Tengo el mejor de los recuerdos del capitán Raúl Lemuel Burciaga, quien murió el nueve de junio de 1977 en el cumplimiento de su deber. Casi 30 años han transcurrido desde aquella fecha y no puedo soslayar esta oportunidad para hacer justicia tardía a quien la mereció en vida.
Evoco su amable presencia, buena educación y valentía. Raúl Lemuel Burciaga Rodríguez, o Lemuel, como lo llamábamos sus amigos, fue un hombre singular que supo hacer honor a su formación castrense y a sus responsabilidades públicas. Sería fácil definirlo con una sola palabra y creo que el vocablo apropiado sería ?decencia? mas no alcanzaría a explicar por sí mismo cómo era él o lo que era él. ?Deber? en su acepción de obligación moral de obrar según los principios de la ética profesional, la justicia o su propia conciencia, podría ser un vocablo más revelador de su pensamiento y conducta. El cumplimiento del deber ordenaba cada uno de los hechos de su vida.

**Tareas propuestas:**
a) Según el texto, ¿qué día murió el capitán Raúl Lemuel Burciaga?
b) Modifica el trozo del texto que empieza en "Evoco su amable" y termina después de "de su vida.", y pon "entereza" donde dice "valentía".

**Material dado:**
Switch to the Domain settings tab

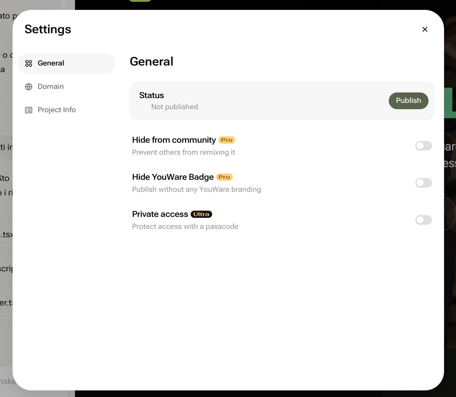[51, 86]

**Soluciones:**
a) El nueve de junio de 1977.

b)
Evoco su amable presencia, buena educación y entereza. Raúl Lemuel Burciaga Rodríguez, o Lemuel, como lo llamábamos sus amigos, fue un hombre singular que supo hacer honor a su formación castrense y a sus responsabilidades públicas. Sería fácil definirlo con una sola palabra y creo que el vocablo apropiado sería ?decencia? mas no alcanzaría a explicar por sí mismo cómo era él o lo que era él. ?Deber? en su acepción de obligación moral de obrar según los principios de la ética profesional, la justicia o su propia conciencia, podría ser un vocablo más revelador de su pensamiento y conducta. El cumplimiento del deber ordenaba cada uno de los hechos de su vida.